[TASK OBJECTIVE] Show every line in the rows below that contains the word "column", treating uppercase and lowercase letters as distinct.

[GIVEN ENTRIES]
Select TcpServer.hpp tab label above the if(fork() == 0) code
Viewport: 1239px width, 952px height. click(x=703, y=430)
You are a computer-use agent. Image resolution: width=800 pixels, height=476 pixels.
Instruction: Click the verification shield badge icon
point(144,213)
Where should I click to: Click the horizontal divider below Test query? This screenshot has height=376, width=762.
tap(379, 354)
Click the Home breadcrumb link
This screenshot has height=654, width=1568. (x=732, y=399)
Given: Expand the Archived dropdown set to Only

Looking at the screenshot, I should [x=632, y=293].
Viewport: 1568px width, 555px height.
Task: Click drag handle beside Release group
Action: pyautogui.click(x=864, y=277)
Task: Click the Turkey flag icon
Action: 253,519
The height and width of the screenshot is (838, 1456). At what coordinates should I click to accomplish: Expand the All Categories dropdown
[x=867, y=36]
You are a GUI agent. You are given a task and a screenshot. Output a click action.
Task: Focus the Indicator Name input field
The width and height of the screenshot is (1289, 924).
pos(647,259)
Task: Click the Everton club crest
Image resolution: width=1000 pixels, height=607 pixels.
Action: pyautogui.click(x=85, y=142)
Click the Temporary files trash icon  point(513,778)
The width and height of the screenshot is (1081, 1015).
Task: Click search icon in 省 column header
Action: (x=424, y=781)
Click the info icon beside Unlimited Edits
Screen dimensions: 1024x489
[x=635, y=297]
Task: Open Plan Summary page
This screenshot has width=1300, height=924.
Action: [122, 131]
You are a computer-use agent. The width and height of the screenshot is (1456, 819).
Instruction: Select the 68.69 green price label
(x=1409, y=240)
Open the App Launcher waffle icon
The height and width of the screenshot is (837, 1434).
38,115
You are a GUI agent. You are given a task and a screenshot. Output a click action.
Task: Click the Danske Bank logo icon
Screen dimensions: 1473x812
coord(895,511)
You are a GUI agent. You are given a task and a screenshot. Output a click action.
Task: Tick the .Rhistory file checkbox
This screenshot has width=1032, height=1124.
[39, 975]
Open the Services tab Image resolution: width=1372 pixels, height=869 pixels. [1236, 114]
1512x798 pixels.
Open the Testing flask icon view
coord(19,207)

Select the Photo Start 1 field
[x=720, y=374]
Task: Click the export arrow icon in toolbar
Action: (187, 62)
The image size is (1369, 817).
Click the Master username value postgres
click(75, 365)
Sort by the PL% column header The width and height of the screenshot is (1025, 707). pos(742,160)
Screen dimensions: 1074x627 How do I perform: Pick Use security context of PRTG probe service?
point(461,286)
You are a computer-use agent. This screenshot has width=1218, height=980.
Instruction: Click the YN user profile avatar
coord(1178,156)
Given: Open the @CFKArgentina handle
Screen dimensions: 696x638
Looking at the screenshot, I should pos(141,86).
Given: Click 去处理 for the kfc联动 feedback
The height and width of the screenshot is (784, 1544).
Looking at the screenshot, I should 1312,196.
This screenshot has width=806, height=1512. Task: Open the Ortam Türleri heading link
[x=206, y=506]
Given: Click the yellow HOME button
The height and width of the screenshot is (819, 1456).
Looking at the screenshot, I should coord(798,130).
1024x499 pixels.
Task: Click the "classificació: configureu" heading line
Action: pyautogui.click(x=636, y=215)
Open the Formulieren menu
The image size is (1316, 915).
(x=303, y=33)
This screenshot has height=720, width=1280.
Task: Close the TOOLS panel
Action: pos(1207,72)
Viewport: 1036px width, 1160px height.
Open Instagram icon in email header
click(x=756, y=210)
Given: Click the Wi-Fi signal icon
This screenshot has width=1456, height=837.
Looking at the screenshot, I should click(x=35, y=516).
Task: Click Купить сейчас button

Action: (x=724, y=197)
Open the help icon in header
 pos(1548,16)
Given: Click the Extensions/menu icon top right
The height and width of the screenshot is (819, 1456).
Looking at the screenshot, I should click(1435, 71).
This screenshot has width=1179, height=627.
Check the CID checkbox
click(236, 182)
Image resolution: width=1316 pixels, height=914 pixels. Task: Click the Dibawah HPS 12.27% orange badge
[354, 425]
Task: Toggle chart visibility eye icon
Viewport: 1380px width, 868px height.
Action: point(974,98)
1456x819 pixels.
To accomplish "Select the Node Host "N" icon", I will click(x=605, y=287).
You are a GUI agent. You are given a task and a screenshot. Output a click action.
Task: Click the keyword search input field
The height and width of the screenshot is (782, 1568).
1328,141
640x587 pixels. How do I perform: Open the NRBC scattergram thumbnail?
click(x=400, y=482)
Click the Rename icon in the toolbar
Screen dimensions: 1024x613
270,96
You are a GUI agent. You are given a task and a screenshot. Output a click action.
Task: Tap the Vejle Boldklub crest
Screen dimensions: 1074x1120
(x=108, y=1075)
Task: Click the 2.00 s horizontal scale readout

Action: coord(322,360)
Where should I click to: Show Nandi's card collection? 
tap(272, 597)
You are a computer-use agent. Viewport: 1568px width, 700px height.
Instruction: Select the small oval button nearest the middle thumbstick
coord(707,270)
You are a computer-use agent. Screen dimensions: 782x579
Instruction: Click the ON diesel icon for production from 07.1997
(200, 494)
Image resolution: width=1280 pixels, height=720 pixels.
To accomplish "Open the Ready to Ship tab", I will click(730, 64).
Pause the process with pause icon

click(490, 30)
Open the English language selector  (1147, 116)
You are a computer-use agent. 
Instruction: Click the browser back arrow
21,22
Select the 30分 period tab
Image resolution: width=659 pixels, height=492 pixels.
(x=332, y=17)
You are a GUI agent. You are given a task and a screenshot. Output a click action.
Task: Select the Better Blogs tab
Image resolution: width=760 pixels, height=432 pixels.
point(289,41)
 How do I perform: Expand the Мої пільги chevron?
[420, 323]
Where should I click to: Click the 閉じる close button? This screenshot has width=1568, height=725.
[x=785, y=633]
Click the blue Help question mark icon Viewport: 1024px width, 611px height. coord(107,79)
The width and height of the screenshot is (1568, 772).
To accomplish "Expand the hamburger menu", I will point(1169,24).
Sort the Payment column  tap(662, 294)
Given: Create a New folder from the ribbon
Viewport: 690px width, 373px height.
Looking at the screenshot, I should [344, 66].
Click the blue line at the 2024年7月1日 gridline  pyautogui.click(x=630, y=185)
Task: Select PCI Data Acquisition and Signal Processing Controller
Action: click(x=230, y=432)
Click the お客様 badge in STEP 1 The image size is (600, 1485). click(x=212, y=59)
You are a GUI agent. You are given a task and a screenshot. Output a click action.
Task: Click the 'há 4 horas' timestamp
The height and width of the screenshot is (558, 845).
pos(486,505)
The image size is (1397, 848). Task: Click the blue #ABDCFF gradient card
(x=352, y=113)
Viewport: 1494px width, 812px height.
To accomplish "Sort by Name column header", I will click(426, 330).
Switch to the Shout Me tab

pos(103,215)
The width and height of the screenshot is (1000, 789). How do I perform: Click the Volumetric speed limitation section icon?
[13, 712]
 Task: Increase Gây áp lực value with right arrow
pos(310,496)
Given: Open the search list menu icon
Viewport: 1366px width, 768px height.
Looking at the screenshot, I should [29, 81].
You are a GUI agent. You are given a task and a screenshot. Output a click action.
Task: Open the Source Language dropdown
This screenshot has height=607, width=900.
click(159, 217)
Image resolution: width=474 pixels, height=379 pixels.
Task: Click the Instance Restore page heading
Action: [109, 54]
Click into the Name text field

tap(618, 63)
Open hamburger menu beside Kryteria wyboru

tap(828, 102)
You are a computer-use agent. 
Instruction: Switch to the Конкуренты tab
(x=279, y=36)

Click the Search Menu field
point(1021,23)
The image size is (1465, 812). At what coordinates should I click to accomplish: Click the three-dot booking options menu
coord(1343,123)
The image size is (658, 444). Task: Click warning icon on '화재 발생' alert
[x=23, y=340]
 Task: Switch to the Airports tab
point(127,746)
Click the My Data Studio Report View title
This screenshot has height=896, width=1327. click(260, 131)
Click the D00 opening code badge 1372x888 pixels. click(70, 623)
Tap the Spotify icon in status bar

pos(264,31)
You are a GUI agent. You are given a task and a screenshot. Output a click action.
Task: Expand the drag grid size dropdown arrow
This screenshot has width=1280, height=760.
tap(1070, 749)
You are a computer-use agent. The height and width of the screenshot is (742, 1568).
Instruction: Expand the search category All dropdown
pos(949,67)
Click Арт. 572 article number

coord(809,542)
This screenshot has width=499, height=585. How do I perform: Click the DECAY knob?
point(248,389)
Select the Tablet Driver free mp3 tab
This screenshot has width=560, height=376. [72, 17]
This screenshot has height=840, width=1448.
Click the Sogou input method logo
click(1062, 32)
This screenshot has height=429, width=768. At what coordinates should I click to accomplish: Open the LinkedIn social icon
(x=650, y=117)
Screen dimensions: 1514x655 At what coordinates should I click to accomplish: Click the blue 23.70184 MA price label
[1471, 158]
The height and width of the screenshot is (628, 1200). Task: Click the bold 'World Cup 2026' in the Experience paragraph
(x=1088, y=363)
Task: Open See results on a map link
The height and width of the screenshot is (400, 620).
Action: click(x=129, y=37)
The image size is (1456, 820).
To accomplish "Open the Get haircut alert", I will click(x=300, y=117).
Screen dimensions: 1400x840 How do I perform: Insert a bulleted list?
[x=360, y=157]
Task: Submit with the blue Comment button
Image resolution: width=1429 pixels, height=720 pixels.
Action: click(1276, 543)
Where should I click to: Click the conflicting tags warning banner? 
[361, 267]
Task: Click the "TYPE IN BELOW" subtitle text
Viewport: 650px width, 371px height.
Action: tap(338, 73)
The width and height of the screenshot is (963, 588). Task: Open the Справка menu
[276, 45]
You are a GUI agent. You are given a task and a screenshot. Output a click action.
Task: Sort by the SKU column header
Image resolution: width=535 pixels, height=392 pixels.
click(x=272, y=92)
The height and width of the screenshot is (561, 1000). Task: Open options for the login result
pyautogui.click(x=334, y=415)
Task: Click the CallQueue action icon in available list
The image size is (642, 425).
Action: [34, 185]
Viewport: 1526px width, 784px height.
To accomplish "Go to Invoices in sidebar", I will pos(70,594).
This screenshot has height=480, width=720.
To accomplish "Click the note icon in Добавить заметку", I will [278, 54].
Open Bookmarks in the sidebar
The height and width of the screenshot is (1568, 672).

[RESPONSE TO THIS EXERCISE]
Task: Click search icon in 省 column header
Sort by the PL% column header The width and height of the screenshot is (1025, 707). pos(742,160)
Sort the Payment column  tap(662, 294)
To accomplish "Sort by Name column header", I will click(426, 330).
Task: Sort by the SKU column header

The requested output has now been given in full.